Cobra: Extending Mamba to Multi-Modal Large Language Model for Efficient Inference

Han Zhao,Min Zhang,Wei Zhao,Pengxiang Ding,Siteng Huang,Donglin Wang
2024-06-05
Abstract:In recent years, the application of multimodal large language models (MLLM) in various fields has achieved remarkable success. However, as the foundation model for many downstream tasks, current MLLMs are composed of the well-known Transformer network, which has a less efficient quadratic computation complexity. To improve the efficiency of such basic models, we propose Cobra, a linear computational complexity MLLM. Specifically, Cobra integrates the efficient Mamba language model into the visual modality. Moreover, we explore and study various modal fusion schemes to create an effective multi-modal Mamba. Extensive experiments demonstrate that (1) Cobra achieves extremely competitive performance with current computationally efficient state-of-the-art methods, e.g., LLaVA-Phi, TinyLLaVA, and MobileVLM v2, and has faster speed due to Cobra's linear sequential modeling. (2) Interestingly, the results of closed-set challenging prediction benchmarks show that Cobra performs well in overcoming visual illusions and spatial relationship judgments. (3) Notably, Cobra even achieves comparable performance to LLaVA with about 43% of the number of parameters. We will make all codes of Cobra open-source and hope that the proposed method can facilitate future research on complexity problems in MLLM. Our project page is available at: <a class="link-external link-https" href="https://sites.google.com/view/cobravlm" rel="external noopener nofollow">this https URL</a>.
Computer Vision and Pattern Recognition
What problem does this paper attempt to address?

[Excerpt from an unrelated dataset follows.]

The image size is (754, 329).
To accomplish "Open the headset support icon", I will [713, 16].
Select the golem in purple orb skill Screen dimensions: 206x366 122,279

The main problem that this paper attempts to solve is to improve the computational efficiency of multi - modal large language models (MLLMs). Current MLLMs are usually built based on Transformer networks, which have quadratic computational complexity and lead to inefficiency when processing large - scale data. To overcome this problem, the paper proposes Cobra, an MLLM with linear computational complexity. Cobra improves computational efficiency by integrating the efficient Mamba language model into the visual modality and exploring different modality fusion schemes to create an effective multi - modal Mamba. Specifically, Cobra uses the state - space model (SSM) as its core architecture instead of the traditional attention - mechanism Transformer, which enables Cobra to significantly reduce the consumption of computational resources while maintaining high performance. The key contributions of the paper include: 1. **Proposing the Cobra model**: Cobra is a multi - modal large language model with linear computational complexity, aiming to improve the computational efficiency of existing MLLMs. 2. **Research on modality fusion**: Multiple modality fusion schemes have been studied, the integration of visual and linguistic information has been optimized, and the most effective multi - modal representation method has been found. 3. **Experimental verification**: Through multiple benchmark tests, it has been proven that Cobra can be comparable in performance to existing efficient methods, and even performs better on certain specific tasks, and is faster due to its linear sequence modeling. These contributions not only improve the computational efficiency of multi - modal large language models, but also provide new directions and ideas for future research.